Sobre proteínas, B12 e agrotóxicos: hipocrisia e essencialismo nos debates vegetarianismo x carnismo

Kae tê
antropoloko-alado
Published in
7 min readJul 26, 2018
Polícia da Academia Vegana, onde Todd, de Scott Pilgrim, se graduou. Segundo ele, ser vegano o torna “melhor do que as outras pessoas”. Imagem por chickabowow-fafa .

Sempre fui simpatizante do vegetarianismo, mas só há 6 anos, namorando um vegetariano, que me permiti experimentar deixar de comer carne. Nesses anos, já passei por uma época vegana, “voltei” a comer carne e parei “de novo”. Nesses anos, entre piadinhas irritantes de familiares invasivos, julgamento de naturebas ayurvédicos, vivências com alimentação crudívora e bons encontros ao redor de batata frita, pude entrar em contato com uma série de argumentações ao redor dos sentidos do comer. E gostaria de expô-las aqui.

Primeiramente: comer não é um ato meramente nutricional. E me irrita que o argumento de não-vegs circule ao redor de uma suposta preocupação com o valor nutricional daquilo que estamos comendo.

Anemia causada por deficiência de ferro, por exemplo, não é um distúrbio exclusivo de pessoas vegetarianas. Eu duvido que qualquer pessoa que siga uma alimentação dita “normal” saiba SEMPRE e opte pelos componentes de seu prato pautando-se puramente em indicações nutricionais.

Vou te contar um segredo: muito do que você come está orientado por… costume! E também por preferências. Se você curte um bifão no prato acompanhado de um ovo estralado, TOP, só não me venha dizer que é por motivos de saúde, parça. É muito conveniente comermos o que dá menos trabalho de fazer — e às vezes esse trabalho está simplesmente na energia gasta em pensar fora da nossa zona de conforto!

Quando dizemos que não comemos carne, tenho a impressão de que as pessoas têm preocupações maiores que revestem com esses argumentos de lugar comum.

Se você não come carne, o que vai comer?

Demonstrar que, justamente, há a possibilidade de sair de uma zona de conforto alimentar, causa um desconserto nas pessoas! E isso não precisa passar pela carne. Pode passar pelo trigo, pelo açúcar, pelo leite, por carnes específicas… a possibilidade de se alimentar de outras formas implica tipos de relações diferentes com a alimentação.

“Se não tem carne, não é hambúrguer”

## Entradas para localizar palavras e elementos:
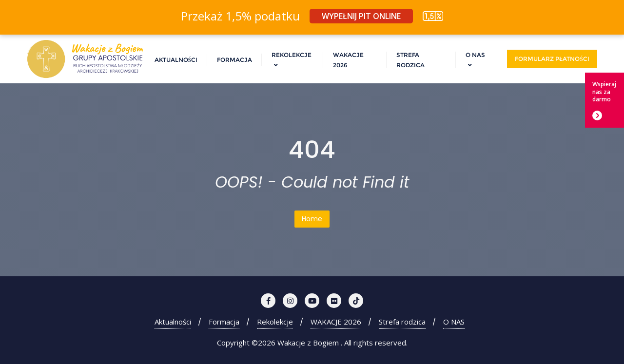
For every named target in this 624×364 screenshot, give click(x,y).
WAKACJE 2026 (336, 322)
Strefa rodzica (402, 322)
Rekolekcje (275, 322)
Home (312, 219)
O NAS (454, 322)
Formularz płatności (552, 58)
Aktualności (173, 322)
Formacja (224, 322)
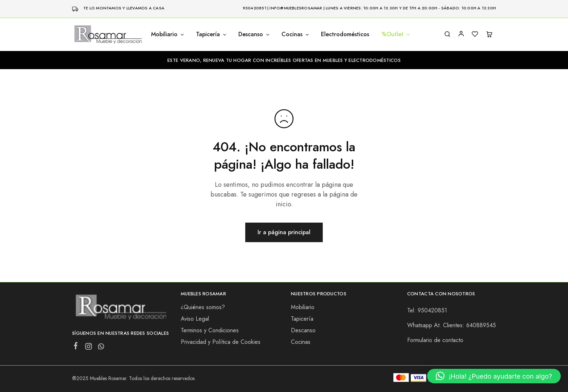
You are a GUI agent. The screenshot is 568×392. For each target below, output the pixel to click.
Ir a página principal (284, 232)
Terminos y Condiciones (210, 330)
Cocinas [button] (296, 34)
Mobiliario (302, 307)
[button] (494, 376)
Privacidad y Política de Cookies (221, 342)
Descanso (303, 330)
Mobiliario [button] (168, 34)
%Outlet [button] (396, 34)
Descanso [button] (254, 34)
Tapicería (302, 319)
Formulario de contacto (435, 340)
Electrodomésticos (345, 34)
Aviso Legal (195, 319)
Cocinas (301, 342)
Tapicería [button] (212, 34)
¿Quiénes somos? (203, 307)
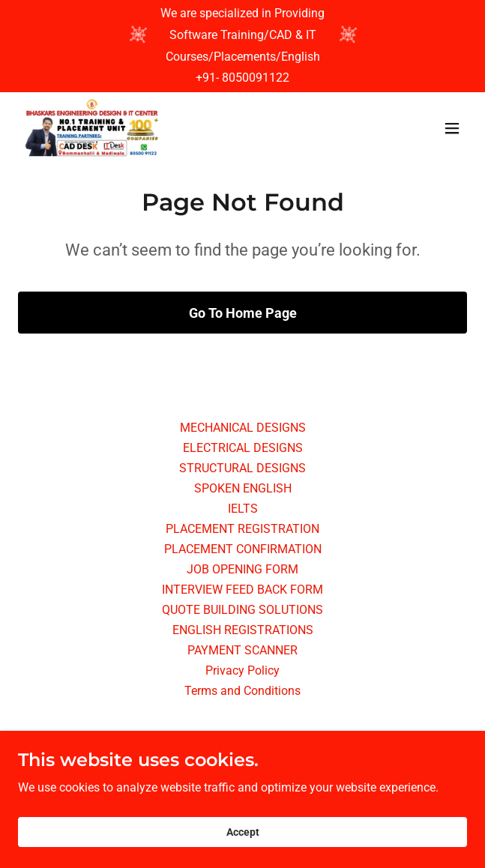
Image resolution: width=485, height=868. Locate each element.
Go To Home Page (243, 313)
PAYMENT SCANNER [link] (242, 650)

## Tarefa proposta 1:
Reescreva de forma mais breve o parágrafo do texto sobre vegetarianismo que começa com "Sempre fui simpatizante do vegetarianismo", mantendo os fatos principais.
## Tarefa proposta 2:
Por favor, reproduza do texto sobre vegetarianismo o trecho que vai de "Sempre fui simpatizante" até "de expô-las aqui.", sem alterações.

## Solução completa 1:
Sempre simpatizei com o vegetarianismo, mas só experimentei deixar de comer carne há 6 anos, ao namorar um vegetariano. Desde então tive uma fase vegana, voltei a comer carne e parei de novo. Entre piadinhas de familiares invasivos, julgamentos de naturebas ayurvédicos, vivências com alimentação crudívora e bons encontros ao redor de batata frita, conheci vários argumentos sobre os sentidos do comer, que quero expor aqui.

## Solução completa 2:
Sempre fui simpatizante do vegetarianismo, mas só há 6 anos, namorando um vegetariano, que me permiti experimentar deixar de comer carne. Nesses anos, já passei por uma época vegana, “voltei” a comer carne e parei “de novo”. Nesses anos, entre piadinhas irritantes de familiares invasivos, julgamento de naturebas ayurvédicos, vivências com alimentação crudívora e bons encontros ao redor de batata frita, pude entrar em contato com uma série de argumentações ao redor dos sentidos do comer. E gostaria de expô-las aqui.